Le grand jour
Demain est un grand jour pour lui. Par trois fois il m’a téléphoné, me demandant, de ses mots difficiles à saisir, de ses phrases courtes et souvent incohérentes, incompréhensibles, si j’avais bien prévu tel système d’attache, tel objet ou encore l’heure de ma venue. Demain est un grand jour pour mon vieil ami, hémiplégique depuis quatre longues années, prisonnier de son handicap qui ne lui permet que quelques sorties alentour de l’établissement où il demeure. Demain sera un grand jour pour lui, je l’emmène respirer l’air de la campagne.
Tout a commencé par une après-midi de printemps. Nous étions en bord de côte, juste derrière la résidence, lui dans son fauteuil, moi sur un banc, à contempler l’Océan tout en bavardant.
“Ce qu’il te faudrait, lui dis-je, c’est un véhicule pour transporter ton fauteuil électrique; mais compte pas sur moi pour en faire l’achat, c’est hors de prix.”
Il grommela quelques mots que j’eus peine à saisir.
“On pourrait, ajoutai-je en plaisantant, l’attacher derrière la voiture; ce serait amusant. A la limite, tu restes dessus, pour les virages.”
Il resta pensif quelques instants, puis articula, avec la précision qui parfois me surprend quand il fait l’effort gigantesque pour lui d’émettre le terme exact sur l’image que sa pensée génère, “ou sur une remorque!”
Que n’y avais-je songé plus tôt! La solution était enfantine, accessible, réalisable. Sauf qu’aucune de mes voitures n’est équipée d’un attelage.
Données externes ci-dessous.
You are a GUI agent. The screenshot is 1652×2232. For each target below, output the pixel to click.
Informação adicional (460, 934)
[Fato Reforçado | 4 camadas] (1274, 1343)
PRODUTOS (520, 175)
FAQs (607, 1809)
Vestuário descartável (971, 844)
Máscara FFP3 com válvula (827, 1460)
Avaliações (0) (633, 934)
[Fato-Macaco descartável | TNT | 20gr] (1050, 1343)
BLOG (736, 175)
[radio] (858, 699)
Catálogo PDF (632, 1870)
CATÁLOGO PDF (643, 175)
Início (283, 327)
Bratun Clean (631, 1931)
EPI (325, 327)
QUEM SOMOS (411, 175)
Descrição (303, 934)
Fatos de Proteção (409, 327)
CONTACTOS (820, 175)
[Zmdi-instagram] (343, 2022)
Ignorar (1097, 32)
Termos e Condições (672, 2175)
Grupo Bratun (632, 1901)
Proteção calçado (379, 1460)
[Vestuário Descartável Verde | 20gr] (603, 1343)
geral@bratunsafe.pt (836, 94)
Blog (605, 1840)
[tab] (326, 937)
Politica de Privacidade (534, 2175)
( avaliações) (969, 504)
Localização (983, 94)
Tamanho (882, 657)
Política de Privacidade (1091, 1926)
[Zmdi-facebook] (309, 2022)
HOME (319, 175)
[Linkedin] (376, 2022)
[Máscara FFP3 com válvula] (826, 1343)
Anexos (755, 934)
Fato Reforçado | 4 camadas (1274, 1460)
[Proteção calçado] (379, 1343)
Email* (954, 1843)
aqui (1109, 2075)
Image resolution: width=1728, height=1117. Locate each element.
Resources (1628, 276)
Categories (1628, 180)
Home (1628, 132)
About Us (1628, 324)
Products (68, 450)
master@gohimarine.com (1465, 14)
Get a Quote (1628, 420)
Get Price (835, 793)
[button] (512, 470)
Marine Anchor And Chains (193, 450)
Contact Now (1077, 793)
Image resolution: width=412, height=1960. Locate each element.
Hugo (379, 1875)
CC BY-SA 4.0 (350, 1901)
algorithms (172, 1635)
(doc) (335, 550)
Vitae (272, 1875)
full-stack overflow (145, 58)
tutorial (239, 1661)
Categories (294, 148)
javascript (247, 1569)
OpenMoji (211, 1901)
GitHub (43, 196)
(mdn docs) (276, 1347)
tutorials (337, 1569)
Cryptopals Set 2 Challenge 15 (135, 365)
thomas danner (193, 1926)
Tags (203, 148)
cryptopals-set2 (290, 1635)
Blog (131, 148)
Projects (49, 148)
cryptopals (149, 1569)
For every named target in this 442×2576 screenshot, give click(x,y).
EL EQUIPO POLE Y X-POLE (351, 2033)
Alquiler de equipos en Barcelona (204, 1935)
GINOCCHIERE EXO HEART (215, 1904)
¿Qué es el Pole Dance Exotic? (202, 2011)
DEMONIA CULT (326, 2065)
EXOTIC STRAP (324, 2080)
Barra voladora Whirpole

L’idée a fait sa petite balade, en musardant. Il fallait sans doute qu’elle fît halte enfin, pour se rafraîchir à la source. Il y a quelques jours, il m’a téléphoné m’annonçant qu’il partait en vacances. “Hein? mais où?” “Chez toi, ou ma belle-mère, douze jours!” Il est malade, pensais-je. Comment recevoir un handicapé dans une maison où rien n’est accessible, pas même les toilettes, trop exiguës, ou la salle de bain sans douche? Il n’allait pas resté douze jours sans se laver par impossibilité de grimper dans une baignoire! Sans aborder le reste!
L’ayant convaincu de l’hypothétique faisabilité de son projet estival -dans ces conditions inconfortables- je lui proposai une journée à la maison; voire deux; à renouveler. D’accord, mais encore fallait-il que j’agisse, et rapidement. C’est toujours dans l’urgence que se réalisent les projets ambitieux. Du moins pour ce qui me concerne. Tout est donc paré ce soir pour tenir ma promesse. Attelage, remorque, rampes de montée, tendeurs, câbles mais aussi eau fraîche pour calmer la fièvre qui va m’envahir lorsque je ferai avancer son lourd véhicule sur les étroites rampes d’acier.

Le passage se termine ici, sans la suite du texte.